" PAS D'ARGENT PAS D'AMIS "
"Qu'est-ce qu'tu m'as ramené d'France ?" me demande, sans complexe, Fortuné en entrant dans le bureau. Fortuné, 21 ans, est apprenti en imprimerie et n'est souvent que de passage ici. Plus que surprise par cette demande incongrue, je sens monter en moi une irritation que je tente d'étouffer au plus vite dans une réponse négligée.
Que voulait-il bien que je lui ramène ??! Fortuné n'a qu'un rôle de figurant dans ma vie béninoise. Ce n'est pas un ami, mais une connaissance… une lointaine connaissance… comme Joyce, Raymond, la commerçante du coin, Jean-Eudes, Gervais, le couturier, etc. Et pourtant, tous sont venus me voir dès mon retour de France. Certains étaient même surpris, terriblement déçu que je ne leur tende pas un petit paquet soigneusement emballé. Non mais vraiment ! Je n'allais tout de même pas inonder de présents tous les gens que j'avais croisé
au Bénin !
Comme le souligne le journaliste Ryszard Kapuscincki dans son livre Ébène, aventures africaines, "la culture africaine est une culture de l'échange". Si on te donne quelque chose, tu dois rendre. C'est un devoir, un engagement. "Le cadeau est un appel à un geste de retour, à un rétablissement rapide de l'équilibre. J'ai reçu quelque chose ? Je rends !"
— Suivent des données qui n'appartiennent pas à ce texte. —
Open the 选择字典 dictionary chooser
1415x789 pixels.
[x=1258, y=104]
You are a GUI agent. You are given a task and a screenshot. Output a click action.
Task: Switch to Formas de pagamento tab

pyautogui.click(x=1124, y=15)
L'autre jour, je me suis enlisée dans une marre de sable. Quelques gardiens du quartier sont venus me prêter main forte… en terminant leur bonne action par un agressif : "Tu me donnes quoi ?" Lorsque un Africain "offre de sa personne, sa sollicitude, offre des informations (…), il va de soit que cet homme généreux attend un retour, un dédommagement, une satisfaction.
Je vous rassure… tous ne sont pas ainsi !!
Et si mon quotidien ne s'arrêtait qu'à ce genre de situations…
Je supporte chaque semaine un défilé incessant de pauvres malheureux rivalisant de subterfuges, de médiocrités et de mensonges pour une petite pièce... enfin plutôt quelques billets... 5000 Fcfa pour réparer la moto de Janvier qui n'a pas encore reçu son salaire ; 5000 pour Georges qui a tenté de me faire croire une histoire exubérante, le verbe décontenancé et la larme à l'œil ; 30 000 Fcfa pour l'apprenti d'un artiste hospitalisé ; une tentative pour l'achat d'un téléphone portable de la part d'un collègue ; une demande pour cotiser aux funérailles, du père, d'un très lointain voisin que je soupçonne de tenir encore debout, bref.
Cette situation m'amuse beaucoup… avec un peu de recul. Ils ont tous cette même manière fébrile, dramatique, surjouée, déplacée, et systématique de venir nous voir pour ce genre de demande. D'abord il demande à te parler. A toi seul. A part, loin des regards. Ensuite il te laisse sous entendre que votre amitié est vraiment très importante. Là, il faut comprendre que si tu refuses de l'aider tu risques de culpabiliser pour le restant de tes jours… Ahh ! l'amitié à bon dos ! La plupart ne rendront jamais l'argent car n'en n'ont pas les moyens.
Il faut le savoir.
Par ailleurs, comprenez l'appréhension que j'ai à chaque fois que l'on me demande mon numéro de téléphone… quand ce n'est pas pour me demander de nouer un autre type de relation (comprendre devenir la petite amie d'un inconnu) !
J'ai bien compris que les Africains sont souvent persuadés que le Blanc est beaucoup plus riche que n'importe quel Noir. Lorsque un Noir rencontre la route d'un Blanc, il faut que ce dernier ne laisse pas échapper une telle occasion de se "lier d'amitié" avec…
La plupart d'entre eux n'ont rien, effectivement, et veulent tout avoir.
J'ai vu dans certaines cours familiales, des mères de famille aller puiser l'eau dans un puits, à l'eau douteuse, et cinq minutes plus tard prendre un appel téléphonique d'un magnifique portable… que je n'ai même pas en ma possession !!
Le plus pauvre d'entre eux, préférera investir dans un téléphone portable dernier cri plutôt que d'améliorer quelques éléments "essentiels" de son quotidien.